Desde entonces la Constitución ha cumplido su objetivo de "garantizar la convivencia democrática" y "consolidar un Estado de Derecho que asegure el imperio de la Ley como expresión de la voluntad popular".

Hasta que la insolidaridad nacionalista y la torpeza de Zapatero la sometieron a la presión de la reforma de los Estatutos de Autonomía.

En estos últimos años la debilidad del Gobierno de España frente a los virreinatos periféricos y el tono bajo -bajísimo- de los políticos y la política española acosan la Constitución que nos ha garantizado el más largo período de paz, democracia y bienestar de nuestra historia.

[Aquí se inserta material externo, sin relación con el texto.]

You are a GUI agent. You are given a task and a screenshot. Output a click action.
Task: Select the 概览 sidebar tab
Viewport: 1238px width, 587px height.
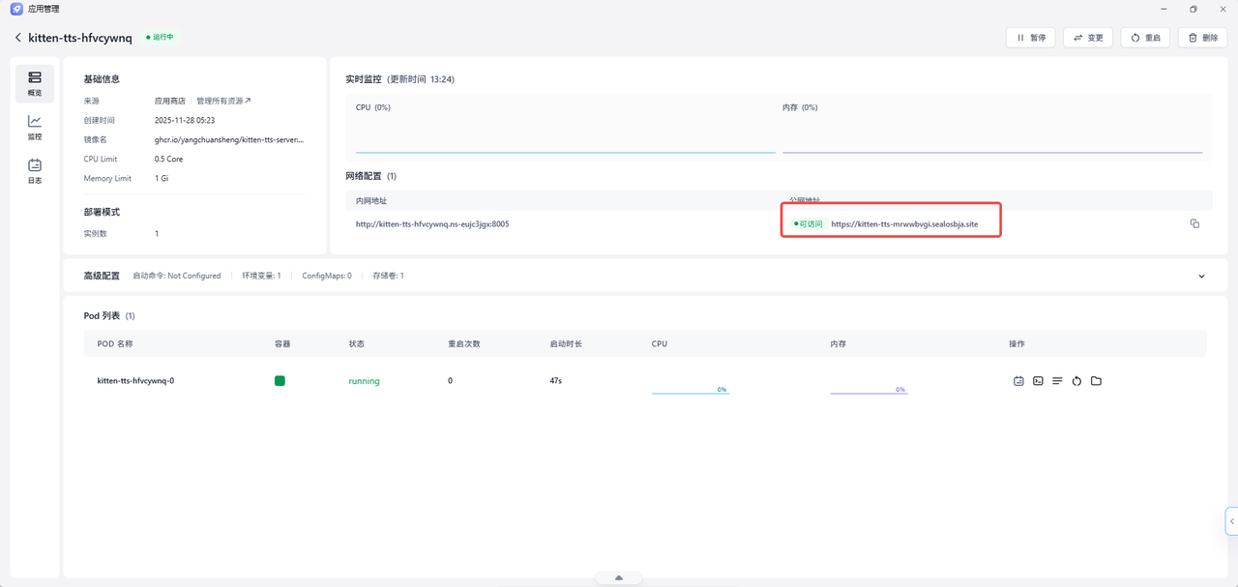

Baste como ejemplo de baja política la reacción de los partidos mayoritarios ante la huelga de los controladores. "El PP, una vez más, ha sido incapaz de renunciar a sus bajunas tácticas electoralistas mientras más de medio millón de personas permanecían atrapadas en los aeropuertos españoles", editorializaba un medio progubernamental. Y tenía razón. Pero sólo a medias. Olvidaba que lo mismo podría decirse del PSOE que, vía Gaspar Zarrías, no desaprovechó la ocasión de sumar a esas tácticas de bajo electoralismo la utilización miserable de la calumnia, culpando al PP de ser la mano que meció la cuna de la huelga salvaje que tanto ha perjudicado a cientos de miles de españoles y a la economía nacional en su momento más crítico en muchos años.